Cosa ne pensano le imprese del settore? Lo abbiamo chiesto a Marcello Grimaldi, presidente del Forum UNIREC-Consumatori
Quale impatto avrà la sentenza del Consiglio di Stato sul settore del recupero crediti?
La sentenza in parola rappresenta un significativo precedente ma il disposto va letto unitamente alle motivazioni che lo accompagnano: il caso esaminato dal Consiglio di Stato, in riforma di una sentenza del TAR Lazio del 2015, riguarda il recupero di sanzioni pecuniarie, irrogate nei confronti di autori di un illecito amministrativo. Su tali premesse, giustamente, il Consiglio di Stato non ravvede l’applicabilità al caso di specie del Codice del Consumo, considerato che non si è in presenza di consumatori ma di soggetti sanzionati in conseguenza di violazioni amministrative. Ne segue che – secondo il ragionamento condotto dal Consiglio di Stato – l’AGCM non ha competenza nel valutare la correttezza o scorrettezza delle pratiche poste in essere dalla società sottoposta a procedimento. In definitiva, benché la sentenza sia rilevante e apra la strada a possibili ulteriori riflessioni, la sua portata è limitata e circoscritta alla fattispecie descritta nella sentenza, laddove la valutazione del regolare e corretto esercizio dell’attività in questione dovrà piuttosto essere rimessa – a detta del Consiglio di Stato – all’esame degli organi specificatamente preposti al rilascio del titolo autorizzativo.
C’è il rischio che venga messo in discussione il percorso fatto nell’ambito del Forum, che ha portato alla definizione di un Codice di condotta condiviso tra le Associazioni dei consumatori e le società di recupero crediti?
Il percorso avviato con le Associazioni dei Consumatori non è di certo compromesso e tantomeno il Codice di condotta di settore adottato ai sensi dell’art. 27 bis del Consumo. Il Codice di condotta è un documento dinamico e per sua natura destinato a recepire ed interpretare ogni innovazione tecnologica o normativa che investa il settore.

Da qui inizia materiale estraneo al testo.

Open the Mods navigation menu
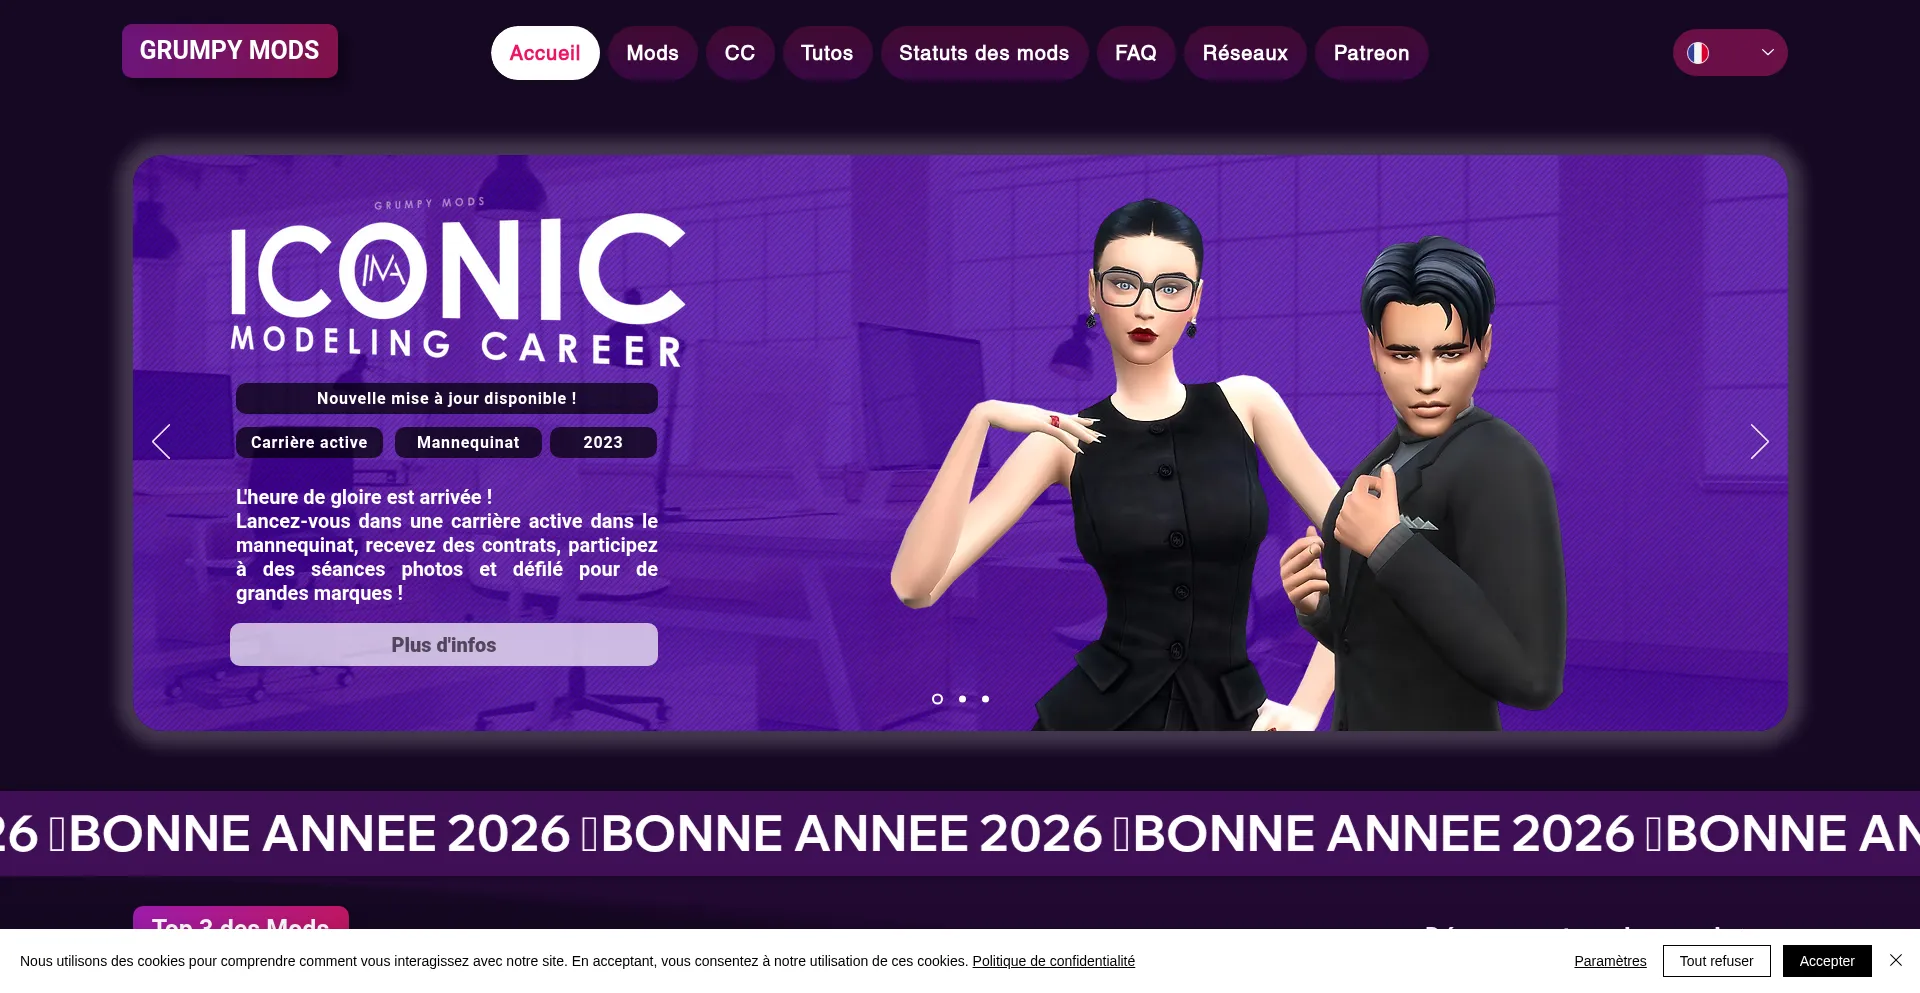Screen dimensions: 1920x993 pyautogui.click(x=653, y=53)
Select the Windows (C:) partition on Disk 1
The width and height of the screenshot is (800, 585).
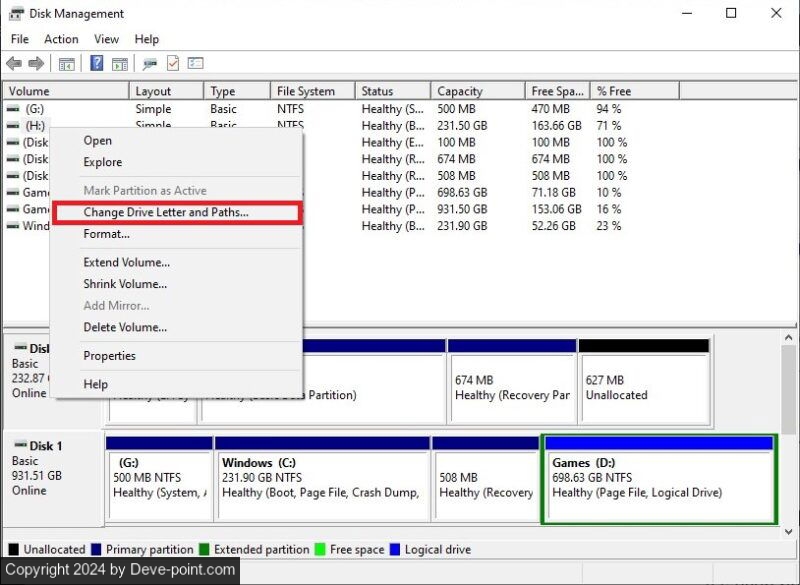pos(320,485)
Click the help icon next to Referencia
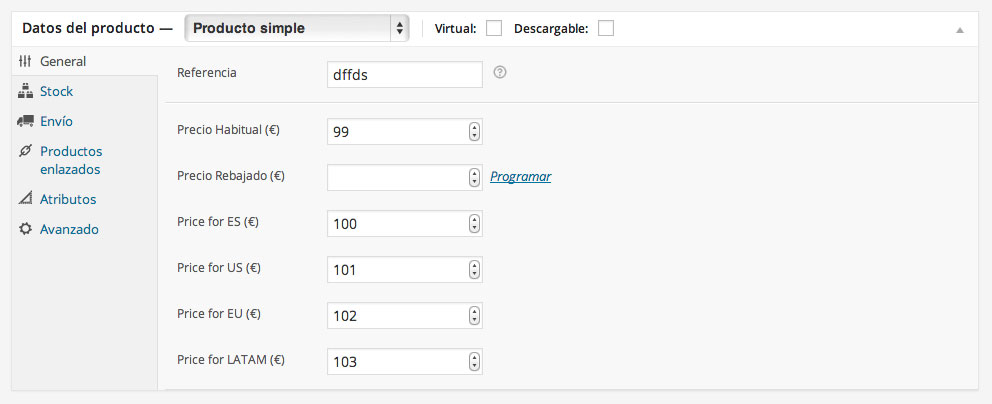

A proposito di Codice di condotta, bisognerà iniziare a lavorare su un’edizione aggiornata alla luce della sentenza?
Il tavolo di lavoro di continuo e proficuo confronto tra Associazioni dei Consumatori e società a tutela del credito analizzerà senz’altro la sentenza e le conclusioni cui è giunto il Consiglio di Stato. È ipotizzabile una specificazione e/o un’integrazione del Codice con riguardo al campo di applicazione dello stesso. Dopotutto siamo soliti affrontare durante le nostre riunioni i temi di maggiore attualità e la sentenza in questione ha avuto un’eco non indifferente nel settore.